Assemblywoman Pilar Schiavo, D-Chatsworth, announced that Gov. Gavin Newsom signed her package of bills (Assembly Bill 519 and AB 911) to streamline the development of affordable housing.
These bills reduce administrative barriers and allow restrictive covenants to be modified during the purchase of the property, which will make a major impact on getting affordable housing developed across the state and help us address our housing affordability crisis, Schiavo’s office said in a news release.
“Communities across California, including those in our district, are facing a housing crisis,” Schiavo said in the release. “Too many families simply can’t afford housing … and that is partly due to the roadblocks faced by developers who build affordable housing. That’s why when I came to Sacramento, one of my priorities was focused on ensuring we address this growing crisis — I am proud that these two bills go a long way to reducing red tape and ensuring we can get more affordable housing built as quickly as possible.”

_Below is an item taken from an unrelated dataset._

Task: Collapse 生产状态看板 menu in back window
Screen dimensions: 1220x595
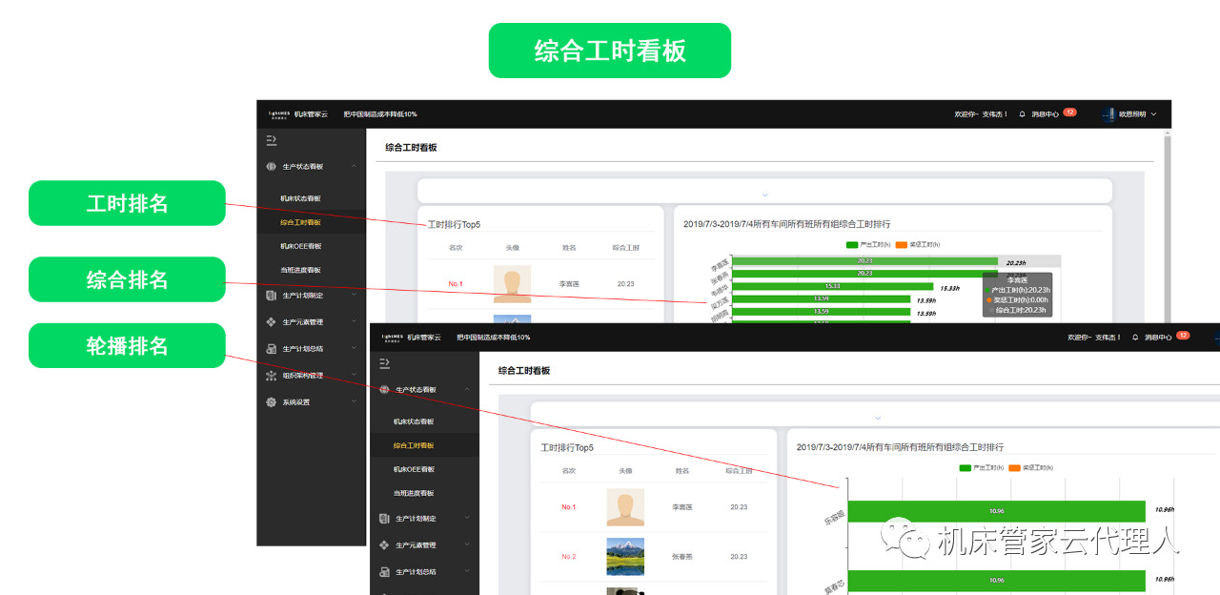Action: coord(354,167)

Schiavo added, “AB 519 removes red tape by reducing administrative barriers and costs in housing development, and AB 911 will provide more opportunities and choice where families want to live. I am grateful that the governor signed both of these bills and I look forward to working with him to expedite the process.”

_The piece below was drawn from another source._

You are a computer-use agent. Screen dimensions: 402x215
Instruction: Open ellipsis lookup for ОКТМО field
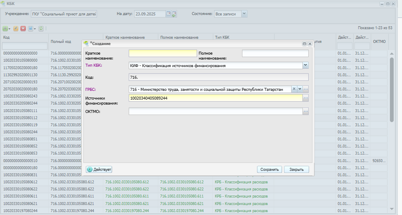[x=306, y=111]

AB 519 requires the California Department of Housing and Community Development, the California Housing Finance Agency, and the Treasurer’s Office to jointly convene a workgroup composed of affordable and permanent supportive housing developers, local governments and tribal governments to help create a single consolidated application and coordinated review process among the state entities involved in affordable housing finance. The workgroup is required to report recommendations to the Legislature on implementing a single application, and each of the state entities must provide a plan on updating their programs based upon the workgroup’s findings.
For an affordable housing developer, a density restrictive covenant on a piece of real estate creates another financial barrier to a developer who wants to bring affordable homes to a community quickly. AB 721 (Richard Bloom, D-Santa Monica, 2021) established a process for removing density covenants for 100% affordable housing. However, this could only be done after the purchase, creating hesitancy in some developers, Schiavo’s statement said.
The passage of AB 911 allows a developer to check to make sure a covenant can be removed for their project and to remove the restrictive covenant while the property is in escrow, thus streamlining the process and moving the project forward to shovel-ready.